Pinnacle meet will grow in 2009


NEW BOSTON, Mich. - In a dismal investment environment of falling stock prices, shrinking interest rates on savings, and record real estate foreclosures, it does not seem like a great plan for your money: Build a Thoroughbred racetrack on a marsh in a state with a collapsing manufacturing base and the highest unemployment rate in the nation.

A year ago, backers of Pinnacle Race Course decided on just that strategy, constructing a track on a bog near Detroit Metropolitan Airport in an effort to keep Thoroughbred racing alive in Michigan. And as the initial meeting at Pinnacle draws to a close on Sunday, it is too early to render a verdict on whether that strategy was a sound one.
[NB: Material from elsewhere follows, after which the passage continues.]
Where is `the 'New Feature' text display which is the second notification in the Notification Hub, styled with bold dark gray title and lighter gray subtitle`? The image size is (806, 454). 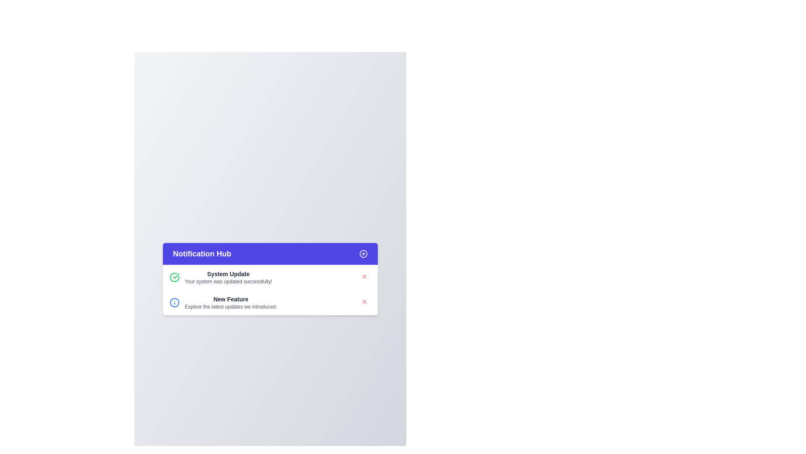 the 'New Feature' text display which is the second notification in the Notification Hub, styled with bold dark gray title and lighter gray subtitle is located at coordinates (231, 302).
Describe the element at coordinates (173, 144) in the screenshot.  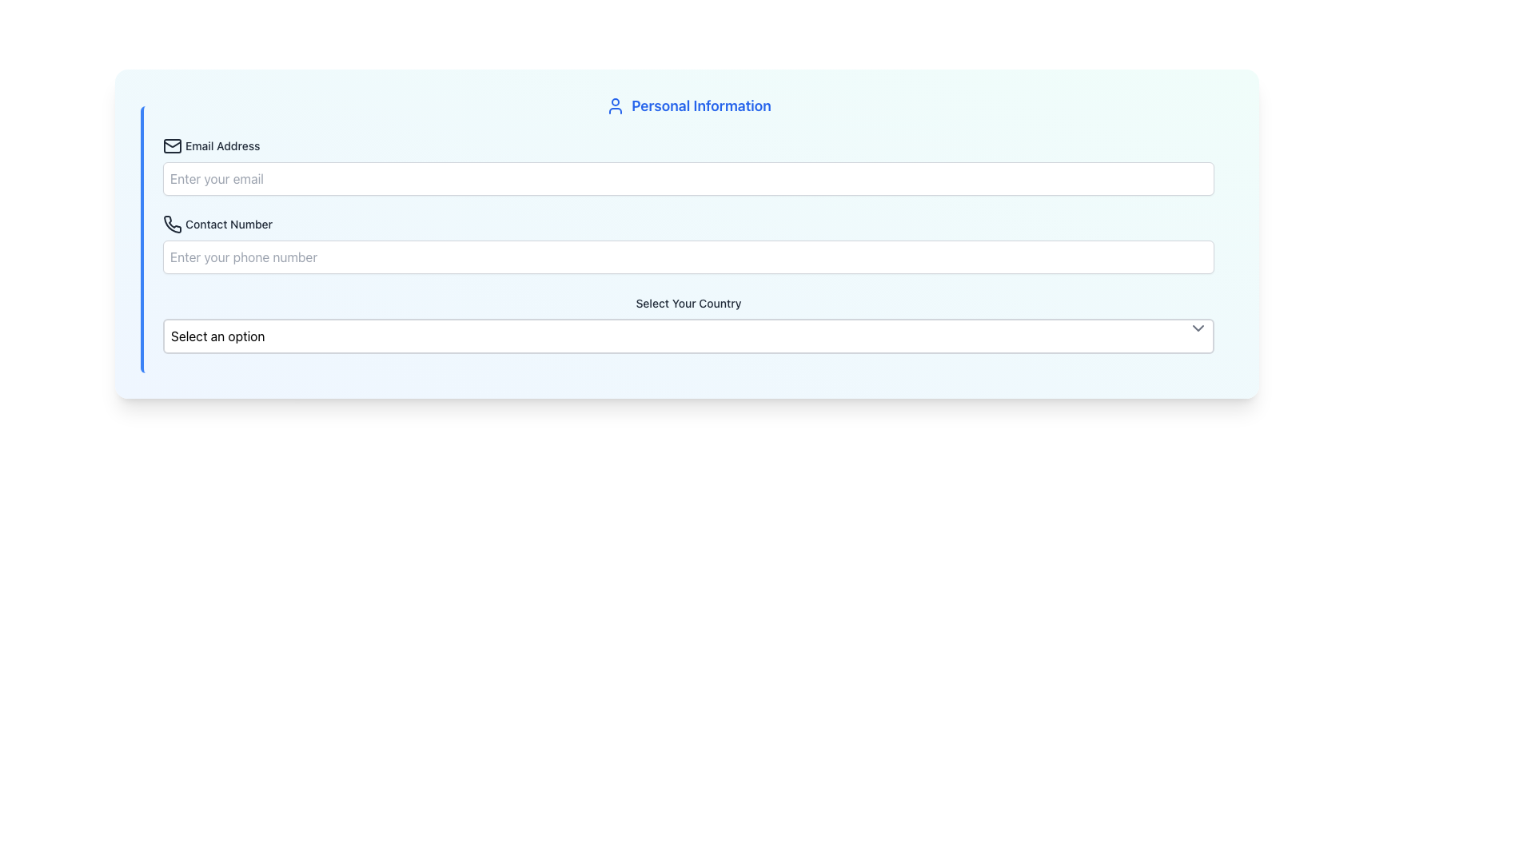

Pinnacle is still in building mode. There is only one permanent structure on the track, a pavilion that can accommodate several hundred people and is meant to host party groups. There are outside tables and chairs along the apron, a tent with a portable bar alongside the pavilion, and temporary seating near the finish line that resembles the bleacher seats at a high school football game.

Long-term plans - collectively known as Phase 2 - include the construction of a permanent clubhouse, a turf track inside the one-mile dirt strip, and a retail mall on the outlying property. Other plans will increase the number of barns to aid a chronic shortage of horses in the first season. Due to the ailing economy and tight credit markets, some of the plans will likely be delayed.

"There will still be a Phase 2; how quickly it progresses will be decided over the next months," said Pinnacle general manager Alan Plever. "I know for sure we're going to add some barns for next year. We only had 580 stalls and that worked to our detriment."

Plans for Pinnacle began when Great Lakes Downs in the western part of the state announced that it would end its financially disappointing eight-year tenure as the home of Michigan Thorougbred racing at the end of 2007. Investors, led by local banking magnate Jerry Campbell, decided on the bold but risky plan to build Pinnacle. Construction began in early April and, despite a rainy spring, the bell for the opening race rang on July 18.

With no admission charge, attendance has been difficult to gauge. Fans and a good number of families crowded the track, particularly on Sundays. Ontrack handle from live racing shows a significant upswing from Great Lakes. Plever said that daily live handle was hovering around $45,000 going into the final week. Great Lakes averaged $20,753 in ontrack handle in 2007.

Average daily all-sources handle was $162,140, for the meet, which was scheduled for 63 days but lost one card to flooding.

Pinnacle originally applied for 71 racing dates in 2009 but that figure weas increased to 82 following negotiations with the Michigan Horsemen's Benevolent and Protective Association. Racing will begin June 5 and end Oct. 24.

And Pinnacle is here to stay according to Plever.

"I don't think there's any question at all," he said. "Otherwise we've all been wasting a lot of time."

Not to mention money. Pinnacle Race Course may be humble at this point, but for Michigan racing fans and horsemen, it is home. And home is never a bad investment.